Work request:
Key in the whole listing below again, keeping every word as it is.

Source material:
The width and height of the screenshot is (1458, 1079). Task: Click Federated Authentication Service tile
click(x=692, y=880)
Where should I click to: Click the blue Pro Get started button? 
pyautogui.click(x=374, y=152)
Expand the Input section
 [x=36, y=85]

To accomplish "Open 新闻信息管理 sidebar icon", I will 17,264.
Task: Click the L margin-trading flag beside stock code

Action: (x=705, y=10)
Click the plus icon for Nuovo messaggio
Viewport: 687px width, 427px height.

Response area:
The width and height of the screenshot is (1458, 1079). Task: Click Federated Authentication Service tile
click(x=692, y=880)
Where should I click to: Click the blue Pro Get started button? 
pyautogui.click(x=374, y=152)
Expand the Input section
 [x=36, y=85]

To accomplish "Open 新闻信息管理 sidebar icon", I will 17,264.
Task: Click the L margin-trading flag beside stock code

Action: (x=705, y=10)
Click the plus icon for Nuovo messaggio
Viewport: 687px width, 427px height.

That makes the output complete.